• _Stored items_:
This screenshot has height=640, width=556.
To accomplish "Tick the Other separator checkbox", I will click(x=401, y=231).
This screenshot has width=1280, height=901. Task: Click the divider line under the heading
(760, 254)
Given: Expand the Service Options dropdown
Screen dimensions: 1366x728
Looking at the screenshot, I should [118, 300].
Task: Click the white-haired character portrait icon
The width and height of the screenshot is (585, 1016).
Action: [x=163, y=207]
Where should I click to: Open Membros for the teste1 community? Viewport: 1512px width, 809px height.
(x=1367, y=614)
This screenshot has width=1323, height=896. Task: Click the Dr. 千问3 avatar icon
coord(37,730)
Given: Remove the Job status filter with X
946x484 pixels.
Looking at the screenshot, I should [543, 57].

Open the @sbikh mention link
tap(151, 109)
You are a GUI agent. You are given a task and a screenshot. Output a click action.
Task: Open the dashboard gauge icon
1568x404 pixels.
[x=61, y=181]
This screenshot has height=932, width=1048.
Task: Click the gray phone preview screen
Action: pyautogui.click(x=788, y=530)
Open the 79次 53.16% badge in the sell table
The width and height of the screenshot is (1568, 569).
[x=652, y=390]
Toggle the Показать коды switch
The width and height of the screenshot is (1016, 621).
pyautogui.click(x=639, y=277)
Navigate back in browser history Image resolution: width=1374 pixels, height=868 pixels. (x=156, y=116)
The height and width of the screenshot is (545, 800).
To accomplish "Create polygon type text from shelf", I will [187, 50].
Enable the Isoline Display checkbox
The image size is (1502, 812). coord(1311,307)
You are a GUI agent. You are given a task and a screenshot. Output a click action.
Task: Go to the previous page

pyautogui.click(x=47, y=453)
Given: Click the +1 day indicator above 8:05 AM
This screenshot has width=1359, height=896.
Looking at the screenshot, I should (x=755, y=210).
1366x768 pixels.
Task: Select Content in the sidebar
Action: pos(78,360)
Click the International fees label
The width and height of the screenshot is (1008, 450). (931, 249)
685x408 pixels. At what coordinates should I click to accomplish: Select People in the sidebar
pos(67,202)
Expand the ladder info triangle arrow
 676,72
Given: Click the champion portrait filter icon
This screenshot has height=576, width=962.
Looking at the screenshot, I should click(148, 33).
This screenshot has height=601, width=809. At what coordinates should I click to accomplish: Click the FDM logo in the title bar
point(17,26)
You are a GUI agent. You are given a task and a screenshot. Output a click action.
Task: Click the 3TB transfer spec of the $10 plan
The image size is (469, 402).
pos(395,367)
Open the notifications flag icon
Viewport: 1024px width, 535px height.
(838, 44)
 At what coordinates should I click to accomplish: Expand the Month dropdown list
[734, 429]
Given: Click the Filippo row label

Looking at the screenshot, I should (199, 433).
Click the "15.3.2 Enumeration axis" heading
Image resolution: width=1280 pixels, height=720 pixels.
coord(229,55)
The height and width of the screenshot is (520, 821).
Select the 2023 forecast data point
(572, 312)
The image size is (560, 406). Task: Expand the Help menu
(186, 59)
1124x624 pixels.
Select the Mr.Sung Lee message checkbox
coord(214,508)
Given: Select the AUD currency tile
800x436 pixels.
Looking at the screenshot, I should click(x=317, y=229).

• _EXERCISE INSTRUCTIONS_:
All lines of the records above that contain the word "portrait" are to be copied out.

• _FINISHED TASK_:
Task: Click the white-haired character portrait icon
Given: Click the champion portrait filter icon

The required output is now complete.